═════ 抜粋 ═════

最近、経済で統計数字を羅列する人をよく見かけます。経済は貨幣を媒介とする物やサービスの動きを扱うため数量的把握は必要です。そのため統計数字は必要不可欠ですが、統計的な数字の羅列は経済学ではなく、経済的理解にも役立ちません。前提条件が間違っていたり、不正確なデータの統計は危険なのです。

こういった、そもそも論を述べるのは、統計的数字を羅列すれば、あたかもリスクを正しく把握出来ると錯覚している経済人や、又世界各国の経済比較を行う際、特に日米社会の単純な統計比較があたかも各国の実態を表す経済比較であるが如き、発言、態度がまかり通っているからです。今回のサブプライム問題についてもこの傾向が如実に表れています。米国の住宅融資、サブプライムに関連する米国人の生活スタイルについての報道もその一例です。このため、先ず米国人の生活スタイルについて先ず触れます。

こういった統計的数値比較を行った、一般的な日本での米国人の生活様式に対する発言は、米国人は後先を顧みず収入があるだけ使ってしまい、困ったらすぐ自己破産する無責任な人々といった印象を与えています。又それをハッキリと明言する人々もいます。しかし、私が観察し、知っているアメリカ人は実に堅実な生活をしています。食費、衣服を含め実に地味で質素なのです。しかし、同時に貯金が少なく借金が多いというのも事実です。ここでお互いに自分の方がアメリカを知っていると水掛け論をしても意味がありません。こういった相反する見方、相矛盾する二つの現象は経済的、又合理的にどう理解したらよいのでしょうか? 以下は私が理解する、一見相矛盾するように見える現象の実態です。

═════

課題 A :: 抜粋のうち「こういった、そもそも論を述べ」から「タイルについて先ず触れます。」までの部分を、一字も変えずに再掲すること。
課題 B :: エントリの中から文字列「Task」を含む行をすべて探し出し、各行をそのまま書き写すこと。

═════ 演習データ ═════

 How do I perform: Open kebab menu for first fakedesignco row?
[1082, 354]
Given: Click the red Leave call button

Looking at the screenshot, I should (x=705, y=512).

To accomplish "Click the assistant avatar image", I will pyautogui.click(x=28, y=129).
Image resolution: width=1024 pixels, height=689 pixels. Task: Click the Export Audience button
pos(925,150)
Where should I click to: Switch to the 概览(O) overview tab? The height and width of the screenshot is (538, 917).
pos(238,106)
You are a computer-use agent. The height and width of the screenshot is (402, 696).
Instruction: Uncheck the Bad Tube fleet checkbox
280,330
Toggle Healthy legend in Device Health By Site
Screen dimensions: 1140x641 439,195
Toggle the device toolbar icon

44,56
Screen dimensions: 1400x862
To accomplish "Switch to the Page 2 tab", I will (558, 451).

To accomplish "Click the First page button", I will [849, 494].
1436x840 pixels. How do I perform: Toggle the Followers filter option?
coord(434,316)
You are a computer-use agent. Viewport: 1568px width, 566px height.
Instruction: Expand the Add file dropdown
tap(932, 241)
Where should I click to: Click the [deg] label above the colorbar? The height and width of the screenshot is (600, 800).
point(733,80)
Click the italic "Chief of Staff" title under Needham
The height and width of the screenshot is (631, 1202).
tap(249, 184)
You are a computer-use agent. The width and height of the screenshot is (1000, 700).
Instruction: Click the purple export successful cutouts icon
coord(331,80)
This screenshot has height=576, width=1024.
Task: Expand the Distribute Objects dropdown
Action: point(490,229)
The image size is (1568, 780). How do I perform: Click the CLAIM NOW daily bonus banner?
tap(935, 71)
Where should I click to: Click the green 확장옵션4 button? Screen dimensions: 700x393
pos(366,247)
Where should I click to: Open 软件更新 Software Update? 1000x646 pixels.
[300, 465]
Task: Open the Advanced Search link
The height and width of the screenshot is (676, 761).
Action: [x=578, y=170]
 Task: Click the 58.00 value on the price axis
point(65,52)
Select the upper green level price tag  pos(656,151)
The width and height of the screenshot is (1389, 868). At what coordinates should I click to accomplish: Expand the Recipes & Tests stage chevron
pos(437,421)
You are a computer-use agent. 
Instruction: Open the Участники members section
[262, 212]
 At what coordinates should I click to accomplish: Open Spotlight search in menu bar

═════

解答例 A ::
こういった、そもそも論を述べるのは、統計的数字を羅列すれば、あたかもリスクを正しく把握出来ると錯覚している経済人や、又世界各国の経済比較を行う際、特に日米社会の単純な統計比較があたかも各国の実態を表す経済比較であるが如き、発言、態度がまかり通っているからです。今回のサブプライム問題についてもこの傾向が如実に表れています。米国の住宅融資、サブプライムに関連する米国人の生活スタイルについての報道もその一例です。このため、先ず米国人の生活スタイルについて先ず触れます。

解答例 B ::
Image resolution: width=1024 pixels, height=689 pixels. Task: Click the Export Audience button
Task: Expand the Distribute Objects dropdown
Task: Open the Advanced Search link
 Task: Click the 58.00 value on the price axis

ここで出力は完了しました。